[Stored data]

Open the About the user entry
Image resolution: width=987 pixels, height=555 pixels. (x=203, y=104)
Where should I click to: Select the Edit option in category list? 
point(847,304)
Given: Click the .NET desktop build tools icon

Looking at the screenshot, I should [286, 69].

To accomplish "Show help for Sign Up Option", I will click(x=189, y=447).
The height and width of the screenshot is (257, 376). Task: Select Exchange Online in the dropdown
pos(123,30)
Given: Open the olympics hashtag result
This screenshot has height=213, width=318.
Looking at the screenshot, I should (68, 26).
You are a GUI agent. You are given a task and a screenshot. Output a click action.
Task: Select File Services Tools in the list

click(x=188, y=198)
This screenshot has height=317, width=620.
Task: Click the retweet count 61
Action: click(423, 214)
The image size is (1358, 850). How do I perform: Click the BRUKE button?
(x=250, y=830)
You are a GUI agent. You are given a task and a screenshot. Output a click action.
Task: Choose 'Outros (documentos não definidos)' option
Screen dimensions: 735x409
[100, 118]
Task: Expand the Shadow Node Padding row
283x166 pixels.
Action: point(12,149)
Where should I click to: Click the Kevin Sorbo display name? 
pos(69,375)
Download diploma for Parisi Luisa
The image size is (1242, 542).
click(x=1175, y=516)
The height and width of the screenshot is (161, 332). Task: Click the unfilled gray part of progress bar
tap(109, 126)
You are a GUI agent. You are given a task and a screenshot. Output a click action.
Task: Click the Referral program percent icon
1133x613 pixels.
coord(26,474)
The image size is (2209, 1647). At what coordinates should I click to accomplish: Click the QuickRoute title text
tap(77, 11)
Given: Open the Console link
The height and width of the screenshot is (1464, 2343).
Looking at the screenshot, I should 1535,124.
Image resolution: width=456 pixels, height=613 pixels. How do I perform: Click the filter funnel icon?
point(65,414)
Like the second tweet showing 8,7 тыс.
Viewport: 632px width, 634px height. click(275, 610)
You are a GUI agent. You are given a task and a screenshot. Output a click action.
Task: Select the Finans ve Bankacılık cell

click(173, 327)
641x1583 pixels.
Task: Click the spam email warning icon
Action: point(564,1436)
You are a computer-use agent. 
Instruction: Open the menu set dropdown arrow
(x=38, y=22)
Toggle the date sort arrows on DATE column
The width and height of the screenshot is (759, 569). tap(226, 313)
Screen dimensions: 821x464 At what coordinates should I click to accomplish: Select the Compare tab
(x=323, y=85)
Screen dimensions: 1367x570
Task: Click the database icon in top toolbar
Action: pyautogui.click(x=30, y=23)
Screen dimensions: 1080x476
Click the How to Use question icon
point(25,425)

= Task =
Output the lines of the material above, starting with the line containing "Where should I click to: Select" and continuing through the line containing "Looking at the screenshot, I should (68, 26).", and reproduce each one without any change.

= The output =
Where should I click to: Select the Edit option in category list? 
point(847,304)
Given: Click the .NET desktop build tools icon

Looking at the screenshot, I should [286, 69].

To accomplish "Show help for Sign Up Option", I will click(x=189, y=447).
The height and width of the screenshot is (257, 376). Task: Select Exchange Online in the dropdown
pos(123,30)
Given: Open the olympics hashtag result
This screenshot has height=213, width=318.
Looking at the screenshot, I should (68, 26).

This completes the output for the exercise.